WORK INSTRUCTION
This exercise calls for the records to be repeated in full, exactly as written.

Stored data entries
* * * *
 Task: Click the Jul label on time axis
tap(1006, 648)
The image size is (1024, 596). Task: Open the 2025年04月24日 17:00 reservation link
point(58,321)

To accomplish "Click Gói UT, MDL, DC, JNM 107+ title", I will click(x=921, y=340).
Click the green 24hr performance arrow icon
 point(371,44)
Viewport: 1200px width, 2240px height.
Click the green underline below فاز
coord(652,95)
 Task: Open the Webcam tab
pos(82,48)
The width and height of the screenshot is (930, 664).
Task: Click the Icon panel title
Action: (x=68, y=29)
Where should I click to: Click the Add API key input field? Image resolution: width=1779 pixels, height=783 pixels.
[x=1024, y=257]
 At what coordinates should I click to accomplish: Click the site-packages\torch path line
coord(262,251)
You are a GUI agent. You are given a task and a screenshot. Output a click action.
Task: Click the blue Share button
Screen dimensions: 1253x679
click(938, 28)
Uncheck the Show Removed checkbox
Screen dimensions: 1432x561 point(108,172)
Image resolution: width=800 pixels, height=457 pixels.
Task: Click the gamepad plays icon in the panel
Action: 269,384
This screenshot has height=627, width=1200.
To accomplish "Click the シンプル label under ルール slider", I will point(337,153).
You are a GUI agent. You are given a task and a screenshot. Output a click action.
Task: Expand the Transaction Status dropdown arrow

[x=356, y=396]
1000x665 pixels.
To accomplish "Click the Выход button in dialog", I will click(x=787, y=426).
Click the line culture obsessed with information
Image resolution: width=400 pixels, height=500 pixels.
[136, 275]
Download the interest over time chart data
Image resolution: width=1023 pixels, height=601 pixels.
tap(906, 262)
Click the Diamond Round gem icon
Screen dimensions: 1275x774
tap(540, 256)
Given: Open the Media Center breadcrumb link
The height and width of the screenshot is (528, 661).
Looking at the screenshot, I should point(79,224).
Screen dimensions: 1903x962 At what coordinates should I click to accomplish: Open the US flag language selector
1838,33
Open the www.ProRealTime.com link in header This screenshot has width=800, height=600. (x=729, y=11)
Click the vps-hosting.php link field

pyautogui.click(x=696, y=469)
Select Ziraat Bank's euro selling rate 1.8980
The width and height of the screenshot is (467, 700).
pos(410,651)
* * * *
EXPECTED ANSWER
 Task: Click the Jul label on time axis
tap(1006, 648)
The image size is (1024, 596). Task: Open the 2025年04月24日 17:00 reservation link
point(58,321)

To accomplish "Click Gói UT, MDL, DC, JNM 107+ title", I will click(x=921, y=340).
Click the green 24hr performance arrow icon
 point(371,44)
Viewport: 1200px width, 2240px height.
Click the green underline below فاز
coord(652,95)
 Task: Open the Webcam tab
pos(82,48)
The width and height of the screenshot is (930, 664).
Task: Click the Icon panel title
Action: (x=68, y=29)
Where should I click to: Click the Add API key input field? Image resolution: width=1779 pixels, height=783 pixels.
[x=1024, y=257]
 At what coordinates should I click to accomplish: Click the site-packages\torch path line
coord(262,251)
You are a GUI agent. You are given a task and a screenshot. Output a click action.
Task: Click the blue Share button
Screen dimensions: 1253x679
click(938, 28)
Uncheck the Show Removed checkbox
Screen dimensions: 1432x561 point(108,172)
Image resolution: width=800 pixels, height=457 pixels.
Task: Click the gamepad plays icon in the panel
Action: 269,384
This screenshot has height=627, width=1200.
To accomplish "Click the シンプル label under ルール slider", I will point(337,153).
You are a GUI agent. You are given a task and a screenshot. Output a click action.
Task: Expand the Transaction Status dropdown arrow

[x=356, y=396]
1000x665 pixels.
To accomplish "Click the Выход button in dialog", I will click(x=787, y=426).
Click the line culture obsessed with information
Image resolution: width=400 pixels, height=500 pixels.
[136, 275]
Download the interest over time chart data
Image resolution: width=1023 pixels, height=601 pixels.
tap(906, 262)
Click the Diamond Round gem icon
Screen dimensions: 1275x774
tap(540, 256)
Given: Open the Media Center breadcrumb link
The height and width of the screenshot is (528, 661).
Looking at the screenshot, I should point(79,224).
Screen dimensions: 1903x962 At what coordinates should I click to accomplish: Open the US flag language selector
1838,33
Open the www.ProRealTime.com link in header This screenshot has width=800, height=600. (x=729, y=11)
Click the vps-hosting.php link field

pyautogui.click(x=696, y=469)
Select Ziraat Bank's euro selling rate 1.8980
The width and height of the screenshot is (467, 700).
pos(410,651)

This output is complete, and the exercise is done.